Ce contenu a été publié le 23 janvier 2024 – 18:45




ReutersLien externe rapportait lundi que Pékin avait fait pression sur les pays non occidentaux pour qu’ils fassent l’éloge de son bilan en matière de droits humains, notamment par le biais de mémos envoyés à des diplomates à Genève par la mission chinoise auprès de l’ONU.

L’EPU peut-il conduire au changement?

Les recommandations formulées dans le cadre de l’EPU d’un pays conduisent-elles réellement à des changements politiques? «Si le gouvernement chinois n’est pas disposé à reconnaître qu’il y a un problème, il ne sera pas un acteur constructif et ne mettra pas en œuvre les recommandations qui conduiraient à un changement», estime Raphaël Viana David.

À l’issue de son EPU en 2018, Pékin a accepté 284 des 346 recommandations qui lui ont été adressées.

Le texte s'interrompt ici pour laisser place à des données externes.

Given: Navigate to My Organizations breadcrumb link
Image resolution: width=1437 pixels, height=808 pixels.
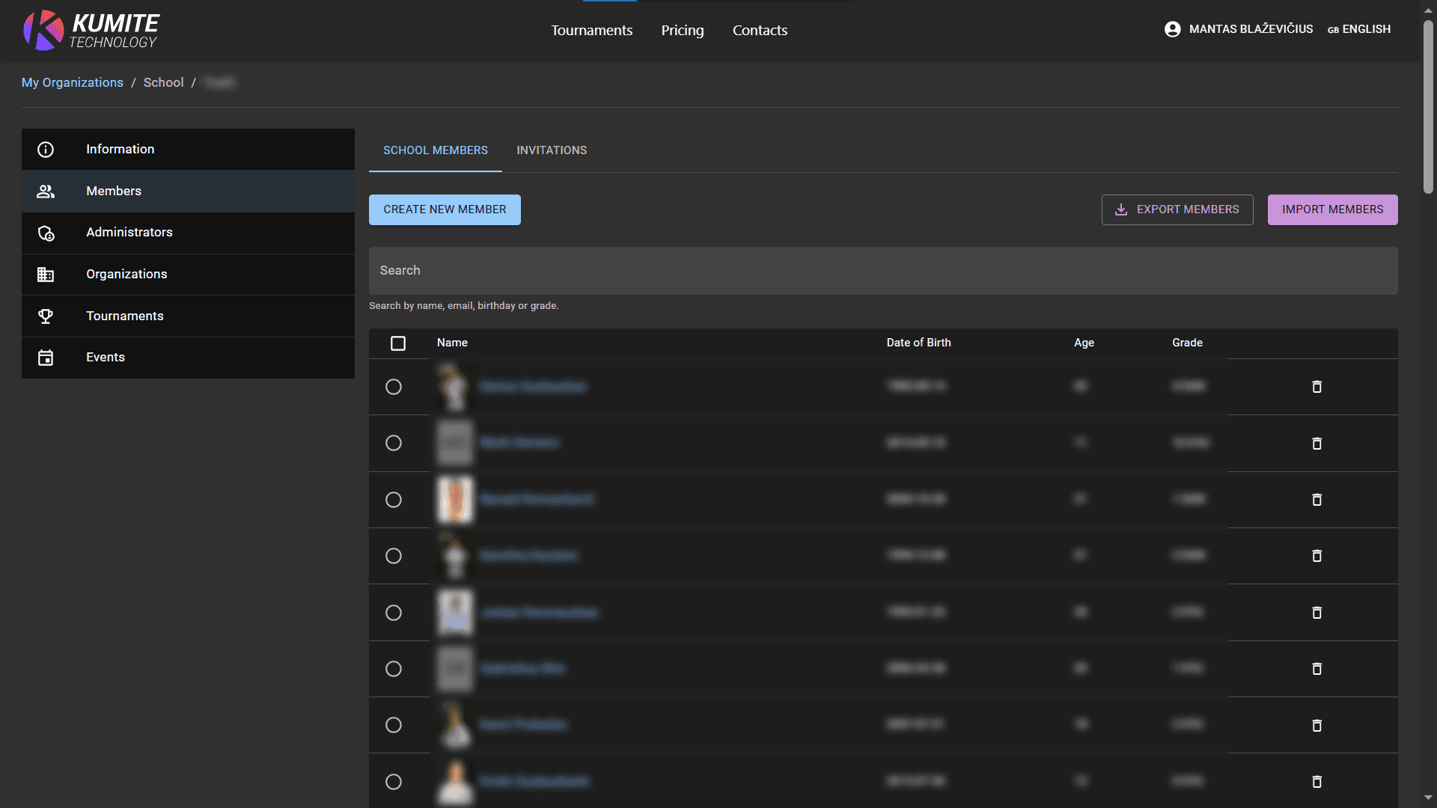Looking at the screenshot, I should (x=72, y=82).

Dans son discours au Conseil des droits de l’homme, Le Yucheng, ministre chinois des Affaires étrangères à l’époque, a qualifié le processus de «fluide et fructueux».

Or personne ne contrôle les recommandations des États membres, ce qui signifie que les pays sont libres de suggérer toutes les mesures qu’ils souhaitent. L’EPU est donc aussi l’occasion pour les pays de briller sur la scène internationale.

Par exemple, en 2018, la Hongrie, un pays proche de Pékin, a recommandé que la Chine «continue de protéger les droits des groupes vulnérables», sans préciser lesquels. L’Iran, un autre allié, a suggéré que la Chine «protège son système politique et la voie de développement choisie par son propre peuple», faisant écho aux déclarations du Parti communiste chinois au pouvoir.

«Les pays devraient fonder leurs recommandations sur le vaste éventail de documents publiés par les organes de l’ONU chargés des droits humains», explique Raphaël Viana David. «Mais ce n’est pas toujours le cas. Certains pays utilisent leur capital politique pour mobiliser d’autres pays et parfois les contraindre à émettre des recommandations favorables.»

Mais si la Chine perçoit qu’elle manque de soutien sur la scène internationale, elle pourrait néanmoins ressentir une pression pour améliorer ses politiques de droits humains. «Cela dépendra de la robustesse des recommandations des gouvernements occidentaux, mais aussi de celles émises par les gouvernements des pays du Sud», ajoute Raphaël Viana David.

Le refus de la Chine de mettre en œuvre les recommandations reçues pourrait également mettre en évidence son manque de coopération avec les mécanismes onusiens. «Cet ensemble de preuves peut à son tour influencer les votes du Conseil des droits de l’homme concernant des enquêtes dans la région ouïghoure et sur la pertinence de la participation de la Chine au conseil», estiment Renee Xia et William Nee du Network of Chinese Human Rights Defenders (CHRD), une ONG basée à Washington DC., dans The DiplomatLien externe.

Marc Limon reconnaît qu’il y a «de vraies questions sur l’efficacité [de l’EPU] aujourd’hui». Lors des examens précédents, les recommandations portaient sur des mesures plus faciles à mettre en œuvre. Aujourd’hui, les suggestions impliquent des changements que les pays ne veulent pas opérer. «L’EPU n’est pas dénué de sens, mais de plus en plus, lorsqu’il s’agit de pays importants comme la Chine ou les États-Unis, il devient un peu un théâtre politique», ajoute-t-il.